A nadie puede extrañar, por tanto, aunque muchos se han manifestado en ese sentido, la petición de Rita Barberá, alcaldesa de Valencia y coéquipier de Francisco Camps, de eliminar la figura legal del cohecho (“De los sobornos, cohechos y regalos que se hagan a los que ejercen algún empleo o cargo público”), tipificada en el código penal español desde 1822, durante el trienio liberal, y que buscaba establecer límites que impidieran a los detentadores del poder revertir su autoridad a una forma simple de dominio o servidumbre: en sus ansias por retornar a una sociedad pre-capitalista y pre-moderna, buscan la eliminación de las trabas legales que se lo impiden.
2009-07-11 05:03
Como superviviente no patrocinado de esa comunidad que describes, estoy de acuerdo en parte.

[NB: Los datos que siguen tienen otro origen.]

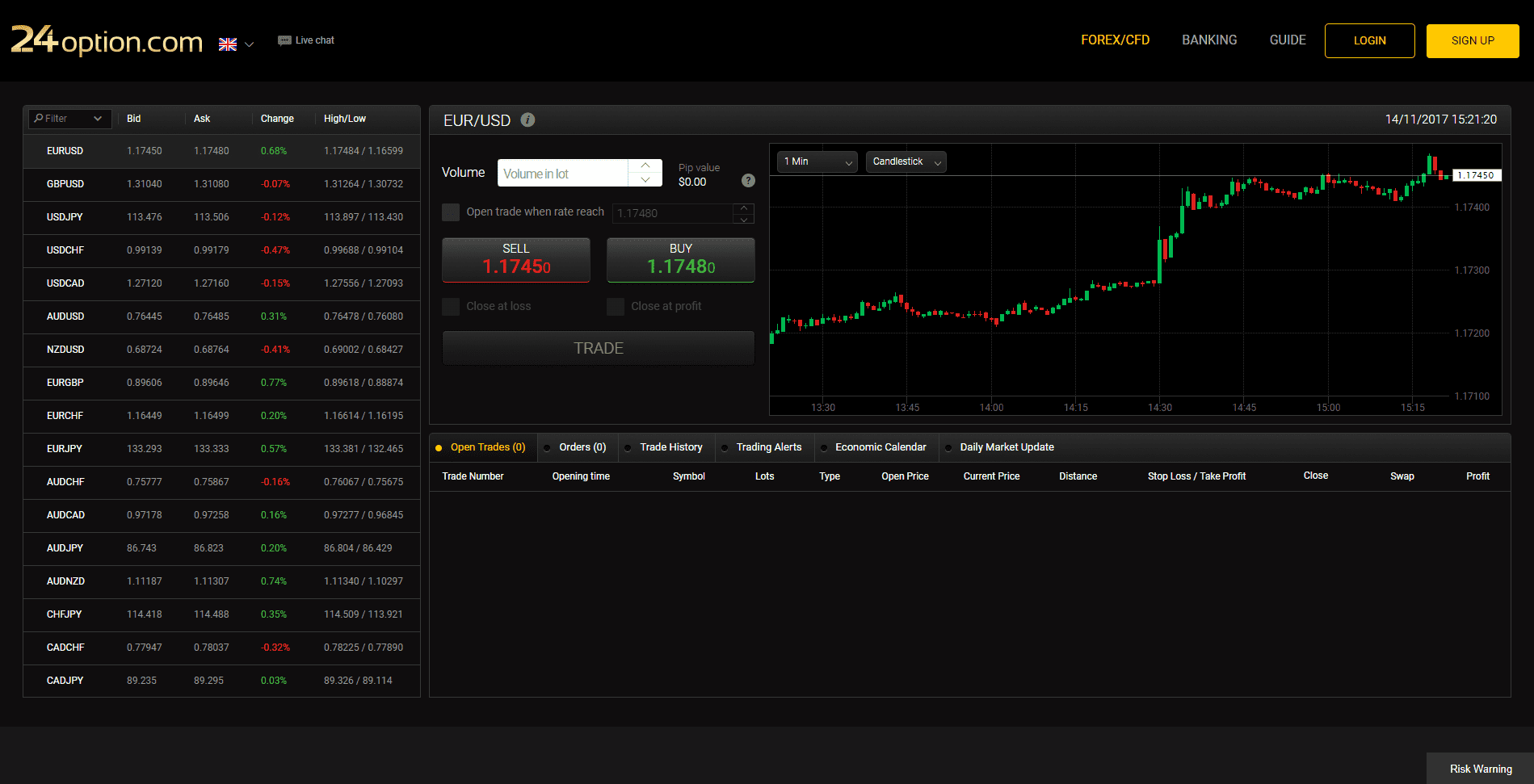The image size is (1534, 784).
Task: Enable the Open trade when rate reach checkbox
Action: 450,212
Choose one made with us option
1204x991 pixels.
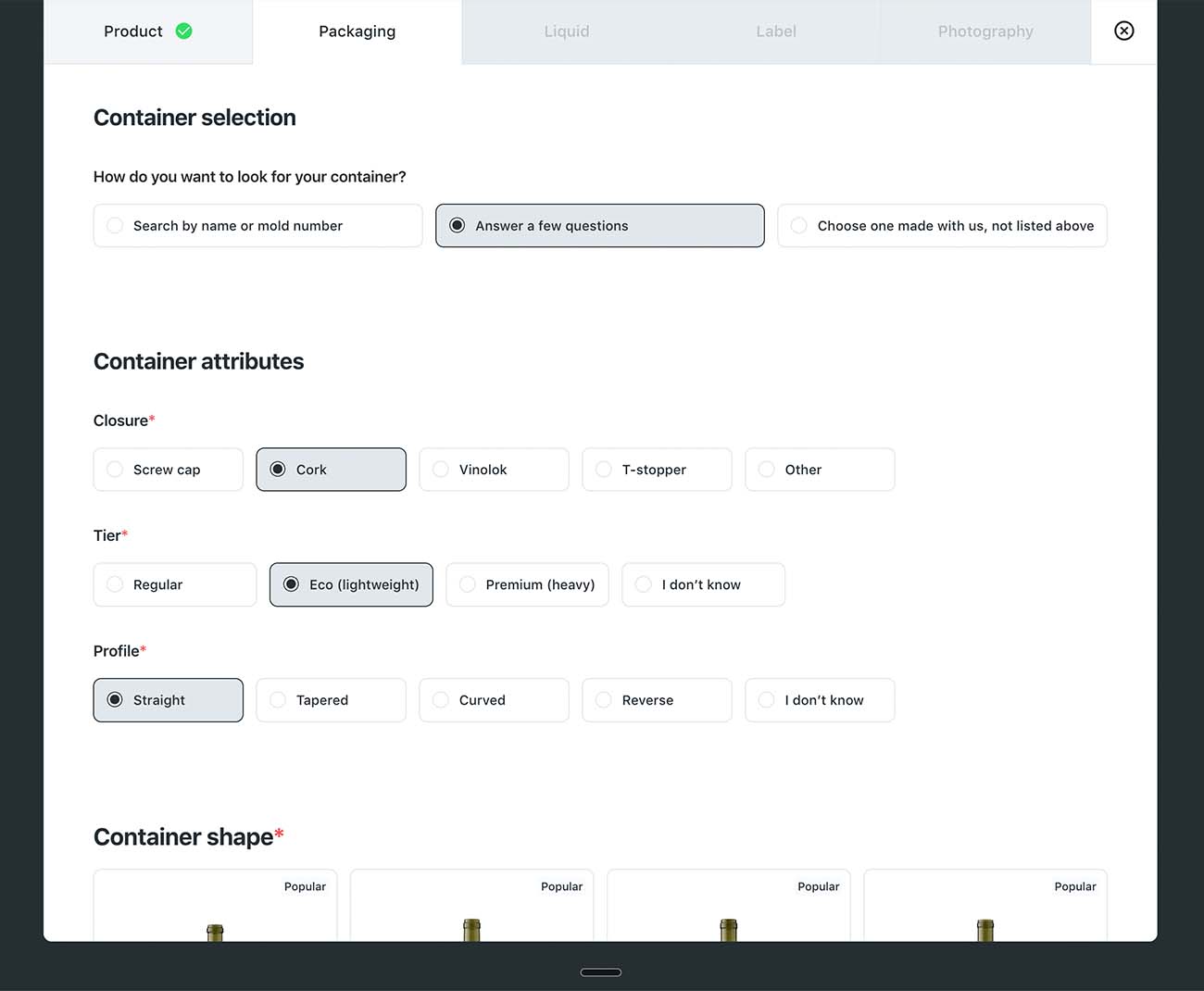click(x=942, y=226)
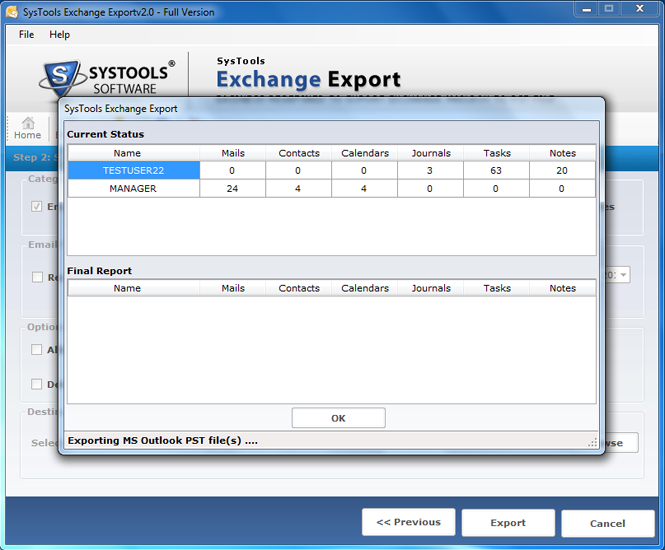Click the app icon in title bar
Screen dimensions: 665x550
(10, 11)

Existe otro patronazgo menos evidente que es aquel que reza que si el político se lleva seiscientos mil y yo me llevo seiscientos, los dos salimos ganando. La corrupción, a fuerza de costumbre, deviene normalidad.
Por otra parte, no creo que sea la única causa de la nulidad democrática. Mucho habría que hablar de la incultura generalizada, la ausencia de interés por lo público, y la nula responsabilidad individual que reina en este pedazo del estado.